▶ _WHAT THE TASK ASKS_
Top to bottom, every record is to be copied word for word.

▶ _SOURCE INFORMATION_
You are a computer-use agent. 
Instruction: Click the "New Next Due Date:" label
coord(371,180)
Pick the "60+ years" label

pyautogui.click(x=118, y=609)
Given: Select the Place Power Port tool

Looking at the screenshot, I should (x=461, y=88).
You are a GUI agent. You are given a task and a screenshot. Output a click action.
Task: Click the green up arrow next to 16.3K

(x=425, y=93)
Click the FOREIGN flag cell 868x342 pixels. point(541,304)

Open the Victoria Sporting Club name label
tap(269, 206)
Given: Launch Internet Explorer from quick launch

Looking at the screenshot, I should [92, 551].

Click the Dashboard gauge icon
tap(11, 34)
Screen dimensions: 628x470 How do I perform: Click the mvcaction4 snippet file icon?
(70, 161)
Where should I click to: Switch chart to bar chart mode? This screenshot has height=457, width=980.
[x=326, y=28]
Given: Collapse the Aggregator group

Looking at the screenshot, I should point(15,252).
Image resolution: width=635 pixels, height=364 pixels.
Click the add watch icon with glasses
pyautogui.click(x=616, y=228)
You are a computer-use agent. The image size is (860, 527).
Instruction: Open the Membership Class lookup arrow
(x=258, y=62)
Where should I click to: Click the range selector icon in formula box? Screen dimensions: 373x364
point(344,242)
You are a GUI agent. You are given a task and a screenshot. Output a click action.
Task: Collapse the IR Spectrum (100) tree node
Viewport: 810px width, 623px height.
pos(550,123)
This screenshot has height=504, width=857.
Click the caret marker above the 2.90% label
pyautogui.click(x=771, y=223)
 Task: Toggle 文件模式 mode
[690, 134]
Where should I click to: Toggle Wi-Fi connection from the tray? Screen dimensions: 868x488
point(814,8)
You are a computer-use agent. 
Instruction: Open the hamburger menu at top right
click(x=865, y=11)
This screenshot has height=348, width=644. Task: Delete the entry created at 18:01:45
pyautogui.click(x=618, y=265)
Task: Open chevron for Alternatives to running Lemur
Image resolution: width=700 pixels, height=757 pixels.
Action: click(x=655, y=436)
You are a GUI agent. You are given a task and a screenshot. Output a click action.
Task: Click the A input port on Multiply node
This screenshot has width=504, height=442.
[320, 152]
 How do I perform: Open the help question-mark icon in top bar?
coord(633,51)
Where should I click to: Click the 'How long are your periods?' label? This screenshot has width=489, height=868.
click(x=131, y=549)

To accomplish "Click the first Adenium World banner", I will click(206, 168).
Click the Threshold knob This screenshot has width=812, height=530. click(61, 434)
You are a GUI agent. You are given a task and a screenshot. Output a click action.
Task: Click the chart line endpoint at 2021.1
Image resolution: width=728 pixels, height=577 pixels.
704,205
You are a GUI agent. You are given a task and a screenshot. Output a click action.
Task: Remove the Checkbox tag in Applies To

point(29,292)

▶ _EXERCISE RESULT_
You are a computer-use agent. 
Instruction: Click the "New Next Due Date:" label
coord(371,180)
Pick the "60+ years" label

pyautogui.click(x=118, y=609)
Given: Select the Place Power Port tool

Looking at the screenshot, I should (x=461, y=88).
You are a GUI agent. You are given a task and a screenshot. Output a click action.
Task: Click the green up arrow next to 16.3K

(x=425, y=93)
Click the FOREIGN flag cell 868x342 pixels. point(541,304)

Open the Victoria Sporting Club name label
tap(269, 206)
Given: Launch Internet Explorer from quick launch

Looking at the screenshot, I should [92, 551].

Click the Dashboard gauge icon
tap(11, 34)
Screen dimensions: 628x470 How do I perform: Click the mvcaction4 snippet file icon?
(70, 161)
Where should I click to: Switch chart to bar chart mode? This screenshot has height=457, width=980.
[x=326, y=28]
Given: Collapse the Aggregator group

Looking at the screenshot, I should point(15,252).
Image resolution: width=635 pixels, height=364 pixels.
Click the add watch icon with glasses
pyautogui.click(x=616, y=228)
You are a computer-use agent. The image size is (860, 527).
Instruction: Open the Membership Class lookup arrow
(x=258, y=62)
Where should I click to: Click the range selector icon in formula box? Screen dimensions: 373x364
point(344,242)
You are a GUI agent. You are given a task and a screenshot. Output a click action.
Task: Collapse the IR Spectrum (100) tree node
Viewport: 810px width, 623px height.
pos(550,123)
This screenshot has height=504, width=857.
Click the caret marker above the 2.90% label
pyautogui.click(x=771, y=223)
 Task: Toggle 文件模式 mode
[690, 134]
Where should I click to: Toggle Wi-Fi connection from the tray? Screen dimensions: 868x488
point(814,8)
You are a computer-use agent. 
Instruction: Open the hamburger menu at top right
click(x=865, y=11)
This screenshot has height=348, width=644. Task: Delete the entry created at 18:01:45
pyautogui.click(x=618, y=265)
Task: Open chevron for Alternatives to running Lemur
Image resolution: width=700 pixels, height=757 pixels.
Action: click(x=655, y=436)
You are a GUI agent. You are given a task and a screenshot. Output a click action.
Task: Click the A input port on Multiply node
This screenshot has width=504, height=442.
[320, 152]
 How do I perform: Open the help question-mark icon in top bar?
coord(633,51)
Where should I click to: Click the 'How long are your periods?' label? This screenshot has width=489, height=868.
click(x=131, y=549)

To accomplish "Click the first Adenium World banner", I will click(206, 168).
Click the Threshold knob This screenshot has width=812, height=530. click(61, 434)
You are a GUI agent. You are given a task and a screenshot. Output a click action.
Task: Click the chart line endpoint at 2021.1
Image resolution: width=728 pixels, height=577 pixels.
704,205
You are a GUI agent. You are given a task and a screenshot. Output a click action.
Task: Remove the Checkbox tag in Applies To

point(29,292)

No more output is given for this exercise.